Chemin de la sortie et changement d’heure Ces deux défaites de la gauche ont eu des conséquences immédiates et visibles. Elles ont conduit en dehors du champ politique Simon Renucci et la plupart de ses partisans. Le chemin de la sortie leur est en effet apparu être le seul possible quand la gifle du 30 mars 2014, a été suivie par la raclée du 1er février 2015. En effet, après avoir eu la satisfaction de voir son recours en annulation couronné de succès, Simon Renucci a, ce soir de février, subi un de ces K.O dont on ne se relève pas du tout ou très difficilement. Laurent Marcangeli a été réélu avec 59,26% des suffrages. Simon Renucci et ses alliés nationalistes qui avaient brandi la bannière Aiacciu Cità Corsa pour partir à la reconquête de la Maison carrée qui n’ont réuni que 40,74% des voix ont été battus à plate couture. Près 19 points d’écart, plus de 4 000 voix dans les dents ! Cela faisait mal, très, mal.
Et pire encore, ça la foutait mal ! A Bastia, la conséquence a été un changement radical (J’ai osé !) du paysage politique. Dès le lundi 31 mars, étant quasiment acquis que Jean Zuccarelli ne déposerait pas de recours en annulation, tout le monde ou presque a délaissé l’heure du boulevard Paoli et s’est mis à l’heure de Lozzi. Cependant, contrairement à ce qui s’est passé à Aiacciu, le battu n’a pas renoncé et, aujourd’hui encore, se refuse à déclarer forfait. Pourtant la défaite était avant tout la sienne et celle de sa famille. En effet, avant le funeste 30 mars 2014, Bastia avait connu près de cinquante ans de règne de la famille Zuccarelli, Emile ayant succédé à Jean. Et les anciens se souvenaient que ces presque cinquante ans, s’étaient ajoutés aux dix-huit ans de mandature d’un autre Emile, Sari, avant la deuxième guerre mondiale (maire de Bastia de 1919 à 1937) auquel étaitapparentée la famille Zuccarelli.

Onde choc ravageuse


L’onde de choc du séisme n’a cependant pas affecté que la gauche simonienne et la gauche zuccarelliste. Elle a grandement fragilisé le Parti Communiste qui a perdu deux points d’appui majeurs et aussi deux premiers adjoints. Ce qui a accéléré son déclin électoral et politique. Elle a fortement ébranlé les radicaux de gauche car leurs électeurs et leur clan ont été subitement privés du phare bastiais qui leur indiquait le cap à suivre pour « bien voter ».

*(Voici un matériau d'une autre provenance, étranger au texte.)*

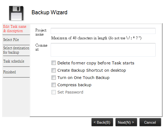The image size is (165, 128).
Task: Enable Delete former copy before Task starts
Action: (x=54, y=63)
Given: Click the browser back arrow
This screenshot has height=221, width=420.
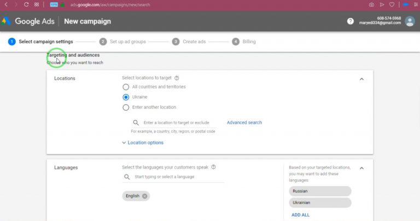Looking at the screenshot, I should (6, 4).

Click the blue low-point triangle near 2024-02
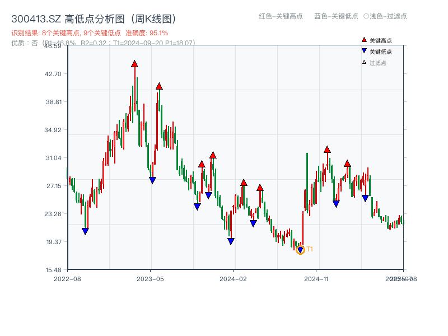point(231,241)
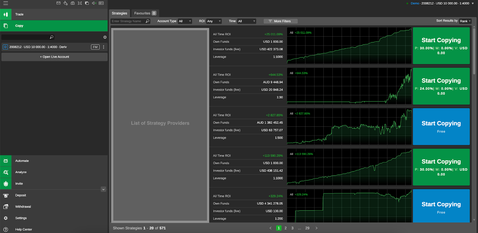
Task: Toggle the FM badge on account 2008212
Action: pyautogui.click(x=95, y=47)
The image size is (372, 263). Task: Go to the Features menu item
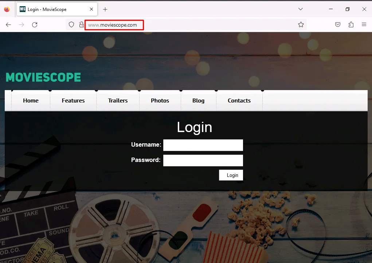tap(73, 101)
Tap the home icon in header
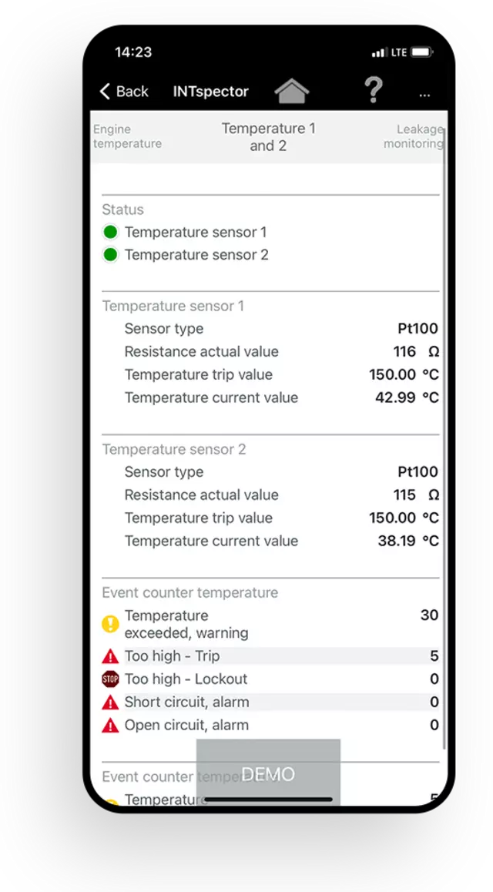This screenshot has height=892, width=493. [x=292, y=91]
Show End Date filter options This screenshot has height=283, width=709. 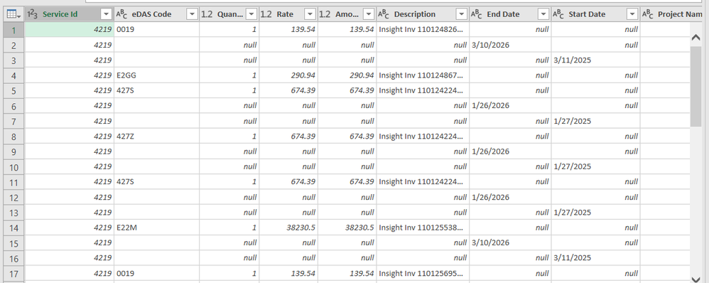[543, 14]
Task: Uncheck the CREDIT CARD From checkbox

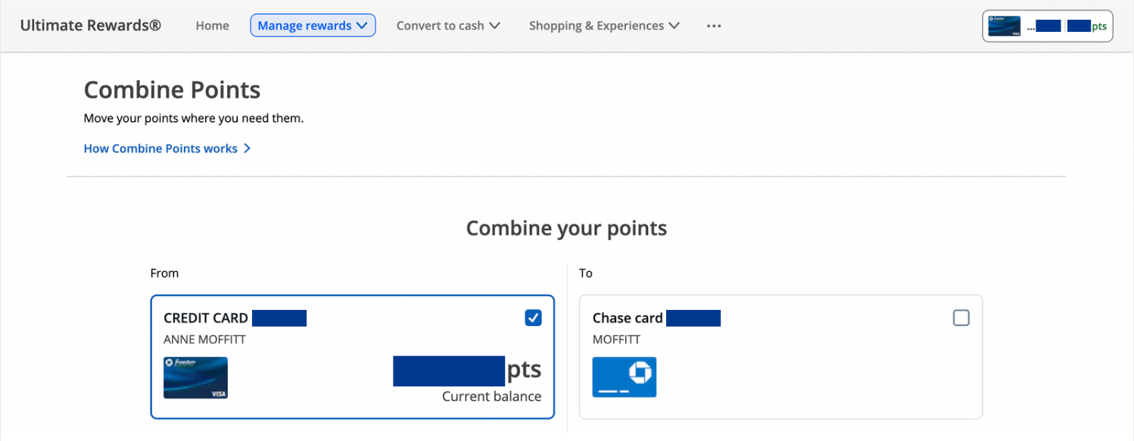Action: [533, 318]
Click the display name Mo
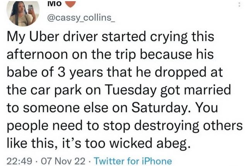Screen dimensions: 246x166 [x=54, y=4]
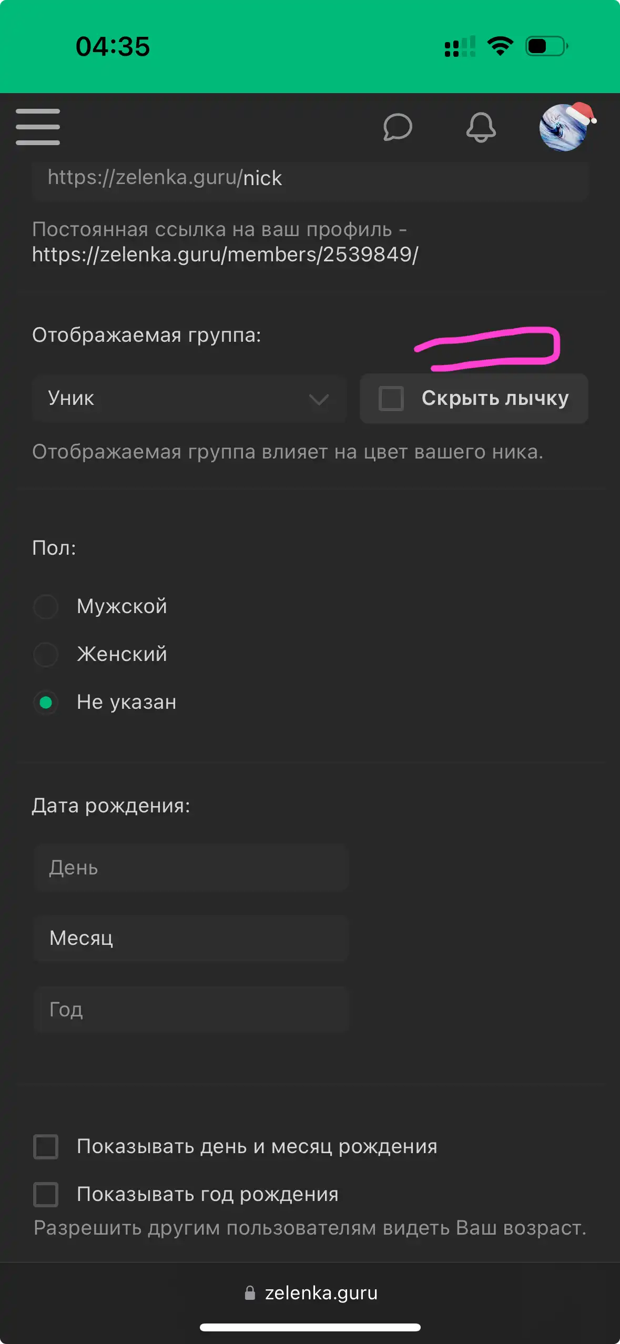Tap the battery indicator icon
This screenshot has height=1344, width=620.
547,46
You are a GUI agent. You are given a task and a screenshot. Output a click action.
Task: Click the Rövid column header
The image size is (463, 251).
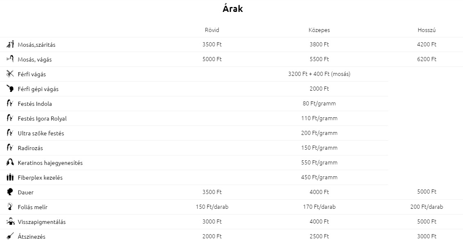coord(212,30)
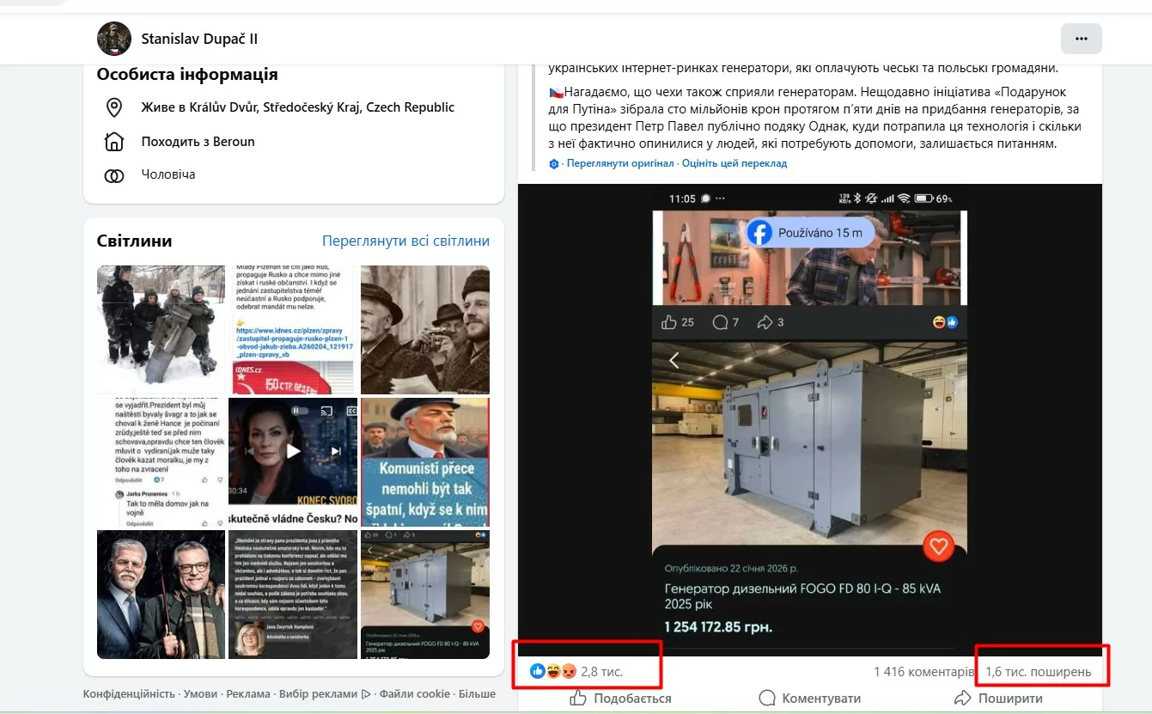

L’onde de choc s’est par ailleurs propagée et a atteint le cours Grandval et Venacu. Rien ne s’y est effondré mais des faille ont été ouvertes : pertes de confiance de certains affidés qui ont commencé à se dire que mieux valait ne plus mette tous les œufs, ou plus exactement les bulletins de vote, dans le même panier, adversaires croyant désormais en leur étoile et s’employant à élargir les failles en travaillant au corps les indécis, les opportunistes et les nonchalants ; perte de deux bases logistiques permettant de préparer confortablement et efficacement les scrutins et plus grave, passage de celles-ci à l’adversaire avec en prime quelques techniciens chevronnés ayant très vite compris que leur savoir faire serait sollicité et leur vaudrait clémence et récompense. 2014, pour la gauche, l’année du séisme.